→ Aim of the task
Which lines of the data contain the string "tile"? Show each of them.

→ Data extract
◆ ◆ ◆ ◆

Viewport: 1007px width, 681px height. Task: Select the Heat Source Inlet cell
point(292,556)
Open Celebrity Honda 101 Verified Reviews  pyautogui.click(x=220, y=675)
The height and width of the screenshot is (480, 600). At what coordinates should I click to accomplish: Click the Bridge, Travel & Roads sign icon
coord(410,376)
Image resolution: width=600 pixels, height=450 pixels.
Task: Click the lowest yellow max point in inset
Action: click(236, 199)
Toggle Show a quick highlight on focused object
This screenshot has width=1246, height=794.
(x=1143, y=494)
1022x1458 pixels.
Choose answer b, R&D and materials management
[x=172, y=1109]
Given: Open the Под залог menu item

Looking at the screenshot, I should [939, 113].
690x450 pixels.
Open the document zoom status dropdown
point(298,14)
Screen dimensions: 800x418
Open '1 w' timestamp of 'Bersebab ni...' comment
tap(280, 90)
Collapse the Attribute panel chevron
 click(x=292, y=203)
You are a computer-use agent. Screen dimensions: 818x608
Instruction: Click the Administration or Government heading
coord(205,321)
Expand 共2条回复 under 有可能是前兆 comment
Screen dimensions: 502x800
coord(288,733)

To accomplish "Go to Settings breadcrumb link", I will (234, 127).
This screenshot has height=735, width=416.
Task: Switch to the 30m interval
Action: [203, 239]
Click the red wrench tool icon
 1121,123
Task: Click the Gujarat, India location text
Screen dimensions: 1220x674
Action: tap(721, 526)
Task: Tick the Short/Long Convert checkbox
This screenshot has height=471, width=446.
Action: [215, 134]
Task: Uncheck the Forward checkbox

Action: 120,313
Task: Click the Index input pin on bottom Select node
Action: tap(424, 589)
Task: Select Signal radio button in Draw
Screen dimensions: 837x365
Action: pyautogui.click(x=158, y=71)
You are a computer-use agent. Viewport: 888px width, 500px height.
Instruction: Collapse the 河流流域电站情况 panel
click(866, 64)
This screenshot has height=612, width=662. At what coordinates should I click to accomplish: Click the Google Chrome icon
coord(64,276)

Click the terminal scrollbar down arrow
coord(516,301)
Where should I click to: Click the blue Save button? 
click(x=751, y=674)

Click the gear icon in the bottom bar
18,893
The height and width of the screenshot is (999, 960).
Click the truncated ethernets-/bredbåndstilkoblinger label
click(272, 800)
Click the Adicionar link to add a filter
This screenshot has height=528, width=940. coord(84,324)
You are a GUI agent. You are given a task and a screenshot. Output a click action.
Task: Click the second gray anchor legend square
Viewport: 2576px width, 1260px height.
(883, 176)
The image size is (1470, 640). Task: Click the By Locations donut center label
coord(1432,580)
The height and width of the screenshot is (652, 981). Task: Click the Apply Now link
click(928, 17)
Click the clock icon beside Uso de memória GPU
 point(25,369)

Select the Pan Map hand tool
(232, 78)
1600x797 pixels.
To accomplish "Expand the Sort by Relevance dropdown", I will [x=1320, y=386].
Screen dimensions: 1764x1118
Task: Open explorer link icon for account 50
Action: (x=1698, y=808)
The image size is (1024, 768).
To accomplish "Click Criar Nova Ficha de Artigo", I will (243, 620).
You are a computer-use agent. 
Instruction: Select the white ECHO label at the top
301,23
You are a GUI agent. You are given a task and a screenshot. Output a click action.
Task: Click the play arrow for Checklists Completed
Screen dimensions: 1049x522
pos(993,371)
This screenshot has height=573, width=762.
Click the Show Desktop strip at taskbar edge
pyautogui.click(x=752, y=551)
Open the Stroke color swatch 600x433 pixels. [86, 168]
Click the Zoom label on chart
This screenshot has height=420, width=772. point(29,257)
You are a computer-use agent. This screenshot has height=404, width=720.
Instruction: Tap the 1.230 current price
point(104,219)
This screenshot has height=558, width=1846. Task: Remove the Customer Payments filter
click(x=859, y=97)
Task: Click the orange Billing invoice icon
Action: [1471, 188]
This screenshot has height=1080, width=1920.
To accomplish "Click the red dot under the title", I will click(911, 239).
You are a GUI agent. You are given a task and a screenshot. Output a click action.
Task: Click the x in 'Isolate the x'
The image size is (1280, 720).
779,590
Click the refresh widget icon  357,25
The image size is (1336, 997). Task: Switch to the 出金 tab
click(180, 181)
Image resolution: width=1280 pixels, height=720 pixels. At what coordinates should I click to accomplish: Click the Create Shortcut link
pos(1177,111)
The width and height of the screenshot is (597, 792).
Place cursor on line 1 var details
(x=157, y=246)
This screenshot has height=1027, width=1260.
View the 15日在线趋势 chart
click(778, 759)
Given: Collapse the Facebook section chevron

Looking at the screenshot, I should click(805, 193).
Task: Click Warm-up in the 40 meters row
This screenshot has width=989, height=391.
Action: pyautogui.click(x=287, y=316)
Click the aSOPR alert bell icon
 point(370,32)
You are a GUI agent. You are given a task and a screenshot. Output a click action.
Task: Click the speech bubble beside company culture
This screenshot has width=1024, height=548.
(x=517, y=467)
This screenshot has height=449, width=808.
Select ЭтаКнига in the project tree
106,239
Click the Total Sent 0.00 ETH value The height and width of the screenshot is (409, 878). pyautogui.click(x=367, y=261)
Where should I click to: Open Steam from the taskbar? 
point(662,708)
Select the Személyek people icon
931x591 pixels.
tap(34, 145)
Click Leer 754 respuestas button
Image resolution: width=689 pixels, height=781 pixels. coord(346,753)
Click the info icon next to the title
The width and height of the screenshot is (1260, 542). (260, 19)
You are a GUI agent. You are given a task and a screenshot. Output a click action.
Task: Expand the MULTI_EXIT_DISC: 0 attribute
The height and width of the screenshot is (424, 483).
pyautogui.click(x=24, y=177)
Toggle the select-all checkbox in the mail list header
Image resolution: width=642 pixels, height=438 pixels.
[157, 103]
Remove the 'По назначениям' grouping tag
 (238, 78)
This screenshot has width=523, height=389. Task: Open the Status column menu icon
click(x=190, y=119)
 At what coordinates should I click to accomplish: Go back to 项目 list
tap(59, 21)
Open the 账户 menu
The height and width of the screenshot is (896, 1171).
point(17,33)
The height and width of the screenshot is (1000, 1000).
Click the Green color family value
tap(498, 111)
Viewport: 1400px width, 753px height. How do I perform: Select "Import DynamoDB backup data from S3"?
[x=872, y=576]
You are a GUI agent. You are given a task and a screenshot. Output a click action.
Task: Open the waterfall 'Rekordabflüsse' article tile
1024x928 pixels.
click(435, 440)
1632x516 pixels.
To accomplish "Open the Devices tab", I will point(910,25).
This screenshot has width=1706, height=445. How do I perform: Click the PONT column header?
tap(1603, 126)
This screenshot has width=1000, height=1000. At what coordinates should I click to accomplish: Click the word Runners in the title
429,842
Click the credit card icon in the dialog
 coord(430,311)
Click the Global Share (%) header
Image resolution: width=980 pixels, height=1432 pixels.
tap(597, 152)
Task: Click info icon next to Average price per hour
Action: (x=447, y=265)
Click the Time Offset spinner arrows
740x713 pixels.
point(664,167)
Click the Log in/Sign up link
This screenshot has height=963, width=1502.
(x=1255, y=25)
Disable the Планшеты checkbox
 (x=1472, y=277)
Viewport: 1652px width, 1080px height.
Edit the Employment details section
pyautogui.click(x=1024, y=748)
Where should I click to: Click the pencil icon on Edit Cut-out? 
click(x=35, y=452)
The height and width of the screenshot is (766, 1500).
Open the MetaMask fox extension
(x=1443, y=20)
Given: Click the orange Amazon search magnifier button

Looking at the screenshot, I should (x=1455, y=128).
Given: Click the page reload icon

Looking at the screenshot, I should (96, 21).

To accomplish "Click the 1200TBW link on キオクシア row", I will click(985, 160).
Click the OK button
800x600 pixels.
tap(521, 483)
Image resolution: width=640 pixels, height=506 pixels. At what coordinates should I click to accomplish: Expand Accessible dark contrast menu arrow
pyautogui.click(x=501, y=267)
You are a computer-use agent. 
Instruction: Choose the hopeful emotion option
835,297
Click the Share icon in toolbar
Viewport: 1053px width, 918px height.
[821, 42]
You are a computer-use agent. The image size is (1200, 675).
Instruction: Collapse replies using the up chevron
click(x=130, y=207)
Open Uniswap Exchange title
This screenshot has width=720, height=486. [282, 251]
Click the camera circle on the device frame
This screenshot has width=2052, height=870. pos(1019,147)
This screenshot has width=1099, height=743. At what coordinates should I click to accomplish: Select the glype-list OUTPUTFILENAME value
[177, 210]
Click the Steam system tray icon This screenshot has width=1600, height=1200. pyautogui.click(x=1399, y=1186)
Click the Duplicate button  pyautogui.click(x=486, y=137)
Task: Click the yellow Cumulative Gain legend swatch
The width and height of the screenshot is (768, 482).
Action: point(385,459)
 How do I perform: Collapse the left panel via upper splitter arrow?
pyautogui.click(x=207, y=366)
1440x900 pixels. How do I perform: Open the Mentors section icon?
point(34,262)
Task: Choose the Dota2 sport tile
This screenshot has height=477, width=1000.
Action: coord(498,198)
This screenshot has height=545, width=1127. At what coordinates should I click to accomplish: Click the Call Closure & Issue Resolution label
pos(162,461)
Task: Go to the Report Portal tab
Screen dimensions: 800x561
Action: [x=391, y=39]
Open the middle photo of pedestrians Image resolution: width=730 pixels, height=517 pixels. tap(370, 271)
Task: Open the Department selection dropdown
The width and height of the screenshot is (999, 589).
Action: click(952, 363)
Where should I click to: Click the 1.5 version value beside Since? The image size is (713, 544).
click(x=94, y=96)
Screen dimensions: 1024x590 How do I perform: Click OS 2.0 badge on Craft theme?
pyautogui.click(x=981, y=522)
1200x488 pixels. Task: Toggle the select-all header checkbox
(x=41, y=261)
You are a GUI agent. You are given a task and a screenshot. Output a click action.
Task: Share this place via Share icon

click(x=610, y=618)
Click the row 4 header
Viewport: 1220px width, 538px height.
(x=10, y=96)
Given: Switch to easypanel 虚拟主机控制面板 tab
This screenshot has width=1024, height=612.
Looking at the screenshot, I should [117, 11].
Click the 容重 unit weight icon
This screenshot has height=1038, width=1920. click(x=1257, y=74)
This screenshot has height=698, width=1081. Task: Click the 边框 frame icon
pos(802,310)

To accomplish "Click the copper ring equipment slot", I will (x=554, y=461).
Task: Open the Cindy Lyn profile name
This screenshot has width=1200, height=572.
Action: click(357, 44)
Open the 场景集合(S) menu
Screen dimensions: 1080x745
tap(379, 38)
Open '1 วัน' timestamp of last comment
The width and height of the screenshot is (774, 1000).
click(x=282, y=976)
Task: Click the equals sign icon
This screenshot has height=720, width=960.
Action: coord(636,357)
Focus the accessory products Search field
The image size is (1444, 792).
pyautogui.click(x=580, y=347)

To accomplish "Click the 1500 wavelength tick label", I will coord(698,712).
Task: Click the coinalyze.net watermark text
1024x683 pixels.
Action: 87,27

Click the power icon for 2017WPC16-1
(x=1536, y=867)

◆ ◆ ◆ ◆

→ Expected answer
Task: Open the waterfall 'Rekordabflüsse' article tile
Task: Choose the Dota2 sport tile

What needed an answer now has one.